Note: This bug is displayed in read-only format because the product is no longer active in Red Hat Bugzilla.

Bug 709722

Summary:	Sporadic local execution of EC2/Enhanced jobs
Product:	Red Hat Enterprise MRG	Reporter:	Luigi Toscano <ltoscano>
Component:	condor-ec2-enhanced-hooks	Assignee:	grid-maint-list <grid-maint-list>
Status:	CLOSED NOTABUG	QA Contact:	MRG Quality Engineering <mrgqe-bugs>
Severity:	unspecified	Docs Contact:
Priority:	unspecified
Version:	1.3	CC:	matt
Target Milestone:	---
Target Release:	---
Hardware:	Unspecified
OS:	Unspecified
Whiteboard:
Fixed In Version:		Doc Type:	Bug Fix
Doc Text:		Story Points:	---
Clone Of:		Environment:
Last Closed:	2011-06-01 14:42:39 UTC	Type:	---
Regression:	---	Mount Type:	---
Documentation:	---	CRM:
Verified Versions:		Category:	---
oVirt Team:	---	RHEL 7.3 requirements from Atomic Host:
Cloudforms Team:	---	Target Upstream Version:
Embargoed:

Description Luigi Toscano 2011-06-01 13:39:41 UTC

Description of problem:
EC2/E jobs are sometimes executed locally instead of being correctly routed.
According to developers:
<rsquared> [...] What is happening makes sense, and from the logs looks to be a race between the JR and the Negotiator since the job has real requirements.

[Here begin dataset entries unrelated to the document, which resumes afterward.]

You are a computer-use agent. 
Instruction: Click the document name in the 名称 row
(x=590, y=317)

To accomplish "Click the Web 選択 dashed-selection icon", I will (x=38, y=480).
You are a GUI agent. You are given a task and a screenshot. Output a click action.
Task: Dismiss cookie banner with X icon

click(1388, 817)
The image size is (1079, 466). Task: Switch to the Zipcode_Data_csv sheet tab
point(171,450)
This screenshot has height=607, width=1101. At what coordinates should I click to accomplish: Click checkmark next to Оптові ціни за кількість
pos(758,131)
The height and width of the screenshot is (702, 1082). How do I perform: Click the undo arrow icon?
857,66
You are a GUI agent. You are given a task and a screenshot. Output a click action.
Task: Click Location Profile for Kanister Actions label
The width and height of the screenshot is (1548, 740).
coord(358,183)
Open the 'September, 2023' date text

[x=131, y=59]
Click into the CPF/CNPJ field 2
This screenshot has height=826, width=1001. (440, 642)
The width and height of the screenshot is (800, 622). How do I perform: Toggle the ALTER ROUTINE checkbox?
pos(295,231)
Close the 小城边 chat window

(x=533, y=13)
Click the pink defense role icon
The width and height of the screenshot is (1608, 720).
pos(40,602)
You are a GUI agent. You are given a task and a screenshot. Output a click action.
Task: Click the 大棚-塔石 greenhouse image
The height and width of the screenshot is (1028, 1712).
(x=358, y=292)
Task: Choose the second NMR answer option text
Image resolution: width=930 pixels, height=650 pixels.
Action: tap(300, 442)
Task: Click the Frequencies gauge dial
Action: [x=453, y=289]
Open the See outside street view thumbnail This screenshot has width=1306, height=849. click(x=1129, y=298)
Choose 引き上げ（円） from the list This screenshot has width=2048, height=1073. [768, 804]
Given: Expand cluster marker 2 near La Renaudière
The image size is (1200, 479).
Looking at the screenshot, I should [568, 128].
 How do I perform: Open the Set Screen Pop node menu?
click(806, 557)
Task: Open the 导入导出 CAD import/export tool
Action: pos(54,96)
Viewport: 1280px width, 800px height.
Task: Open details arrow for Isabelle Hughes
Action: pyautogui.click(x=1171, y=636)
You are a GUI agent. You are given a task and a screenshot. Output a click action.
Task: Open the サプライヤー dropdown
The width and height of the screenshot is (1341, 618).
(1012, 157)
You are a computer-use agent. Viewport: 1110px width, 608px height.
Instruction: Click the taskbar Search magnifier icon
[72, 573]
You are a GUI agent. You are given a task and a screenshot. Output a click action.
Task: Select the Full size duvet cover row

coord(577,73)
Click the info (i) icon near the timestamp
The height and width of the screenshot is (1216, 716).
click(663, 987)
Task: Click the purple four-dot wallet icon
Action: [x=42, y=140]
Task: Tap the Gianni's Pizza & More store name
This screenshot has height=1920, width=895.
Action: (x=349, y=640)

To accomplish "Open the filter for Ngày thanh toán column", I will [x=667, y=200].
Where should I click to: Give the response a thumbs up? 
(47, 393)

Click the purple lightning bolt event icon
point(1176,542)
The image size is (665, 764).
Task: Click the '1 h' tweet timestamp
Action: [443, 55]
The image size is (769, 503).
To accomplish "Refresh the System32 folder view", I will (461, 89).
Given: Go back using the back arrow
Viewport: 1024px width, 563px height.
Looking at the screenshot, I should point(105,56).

Version-Release number of selected component (if applicable):
Found on 2.0rc, all supported architectures (i386/x86_64, RHEL5.6/6.1):
condor-7.6.1-0.8
condor-classads-7.6.1-0.8
condor-ec2-enhanced-hooks-1.2-2
python-condorec2e-1.2-2
python-condorutils-1.5-3
but most probably it is a pre-existing issue.

Most likely it does not depend on EC2 jobs, but it could be related to the interaction between Negotiator and JobRouter.

How reproducible:
Configure a personal condor on a i686 system to support EC2 jobs and submit many instances (10 should be enough) of something like:
-----------
universe = vanilla
executable = /bin/sleep
arguments = 600
output = /tmp/hostname32.$ENV(USER).$(cluster).out
error = /tmp/hostname32.$ENV(USER).$(cluster).err
log = /tmp/ulog.$ENV(USER).$(cluster).log
requirements = Arch == "INTEL"
should_transfer_files = yes
when_to_transfer_output = on_exit
transfer_executable = false
+WantAWS = True
+WantArch = "INTEL"
+WantCPUs = 1
+EC2RunAttempts = 1
queue
-----------
(on 64 bit the issue is triggered when a 64 bit AMI is required, so replace INTEL with X86_64 in requirements and WantArch).

Few instances of the jobs will be executed locally.

Comment 1 Luigi Toscano 2011-06-01 14:42:39 UTC

 
It's not a bug, but an omission in the job submission file (missing WantAWS =!=
true as part of the requirements).